En mayor o menor medida, esos cuatro significados, y algunos más
todavía, podrían también descubrirse en la mirada a otras imágenes que se
encuentran en nuestras calles, en nuestras casas y en nuestras instituciones.
¿Quién tiene autoridad para determinar que la fe es sólo un sentimiento sin
resonancias sociales? ¿Y quién la tiene para proscribir de la esfera social
este único sentimiento, cuando nuestra sociedad acepta y promueve la
manifestación pública de todos los demás sentimientos?
Pero la pregunta verdaderamente inevitable es si alguien puede
tener una autoridad legítima para prohibir la presencia de los signos
religiosos en una sociedad democrática y plural que se basa precisamente en el
uso de la libertad, también de la libertad religiosa.
En su carta encíclica “La caridad en la verdad”, firmada el 29 de
junio de 2009, Benedicto XVI escribió que “además del fanatismo religioso que
impide el ejercicio del derecho a la libertad de religión en algunos ambientes,
también la promoción programada de la indiferencia religiosa o del ateísmo
práctico por parte de muchos países contrasta con las necesidades del
desarrollo de los pueblos, sustrayéndoles bienes espirituales y humanos”.
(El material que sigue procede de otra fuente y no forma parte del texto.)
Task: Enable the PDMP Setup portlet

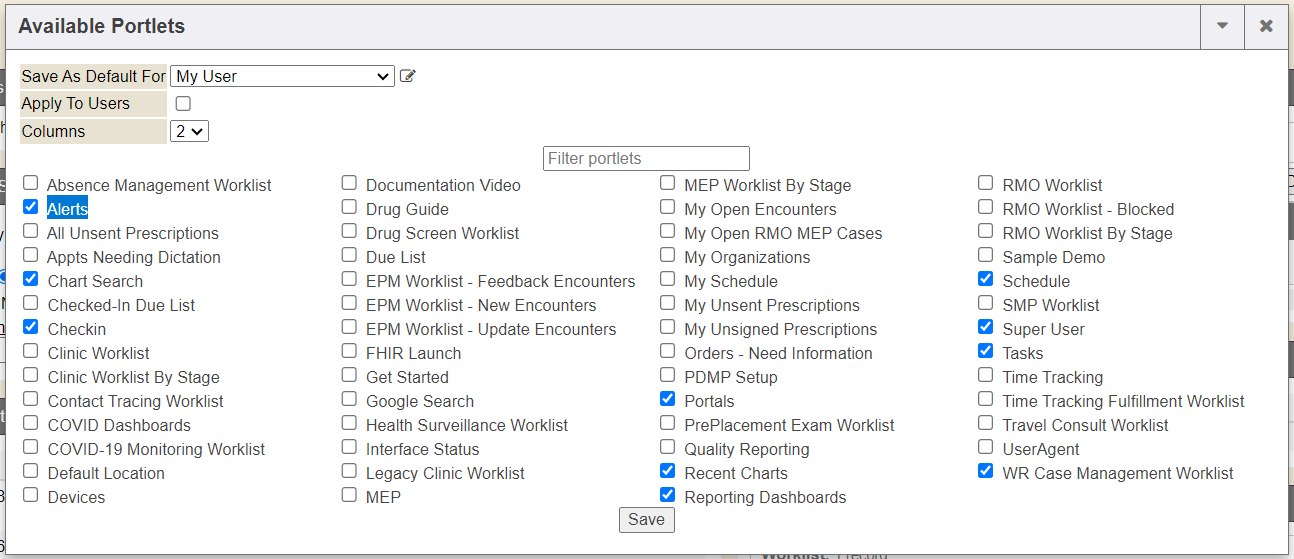Action: click(668, 375)
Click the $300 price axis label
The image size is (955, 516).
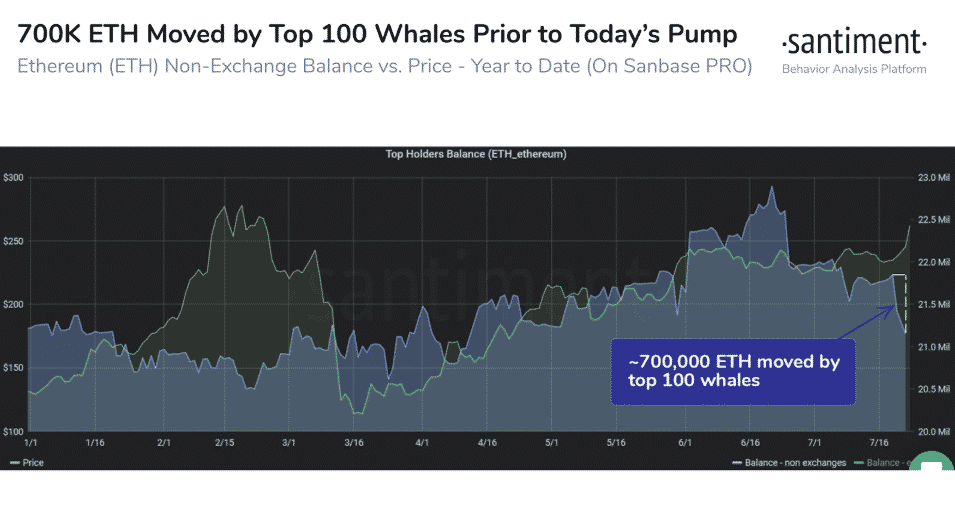(x=13, y=178)
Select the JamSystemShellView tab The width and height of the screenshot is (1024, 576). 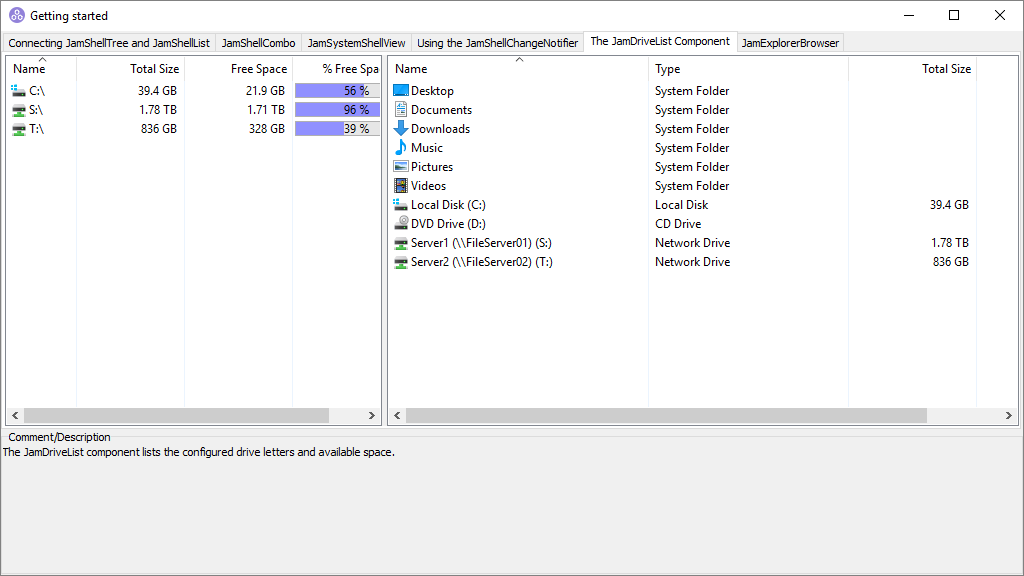(x=356, y=42)
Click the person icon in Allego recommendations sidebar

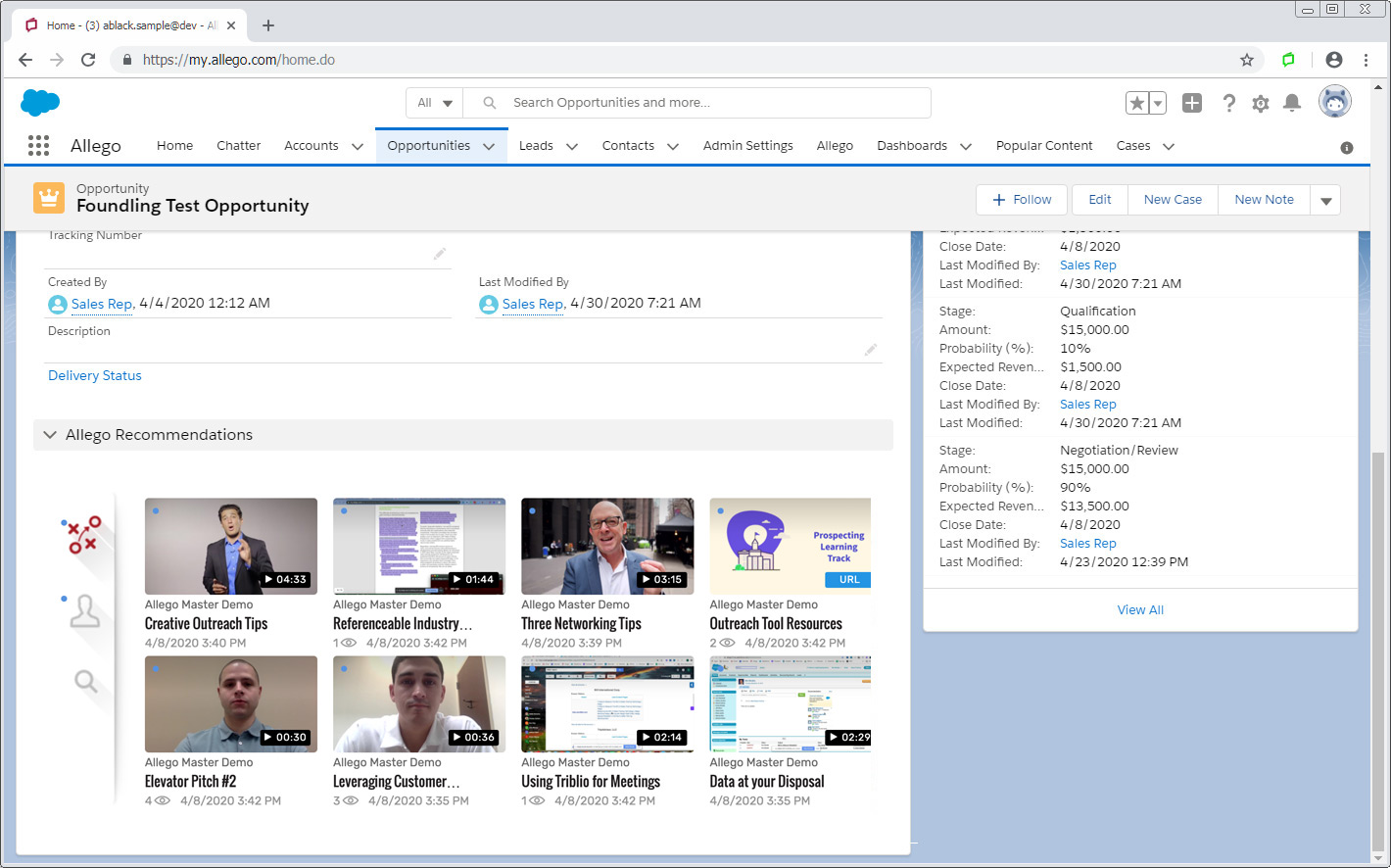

Privar a la persona de la referencia a la trascendencia no sólo
revela un abuso de poder, sino que significa mutilar al ser humano, privándole
de una faceta esencial de su existencia.
Ignorar la relación entre sentimiento religioso y compromiso
social es una ofensa para los creyentes pero implica un lamentable
empobrecimiento para toda la sociedad.
El mismo Papa presentaba la expresión religiosa como un derecho
humano. Y añadía: “La vida pública se empobrece de motivaciones y la política
adquiere un aspecto opresor y agresivo”.
Ante las
manifestaciones de la Semana Santa en el corazón de muchas de nuestras ciudades
volvemos nuestros ojos a la imagen dolorida de Jesús, el Crucificado,
manifestamos nuestra fe y pedimos perdón, cómo Él hizo, por los que Le condenan, porque no saben lo que hacen.